• Exercise: Copy the records below, substituting "desktop automation assistant" for each "GUI agent" and leaving all other text as it is.

• Given entries:

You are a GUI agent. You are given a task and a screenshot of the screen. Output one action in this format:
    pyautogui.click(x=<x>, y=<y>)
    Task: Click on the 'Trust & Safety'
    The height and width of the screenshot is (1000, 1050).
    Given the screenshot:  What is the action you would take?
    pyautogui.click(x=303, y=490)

• Solution for this exercise:
You are a desktop automation assistant. You are given a task and a screenshot of the screen. Output one action in this format:
    pyautogui.click(x=<x>, y=<y>)
    Task: Click on the 'Trust & Safety'
    The height and width of the screenshot is (1000, 1050).
    Given the screenshot:  What is the action you would take?
    pyautogui.click(x=303, y=490)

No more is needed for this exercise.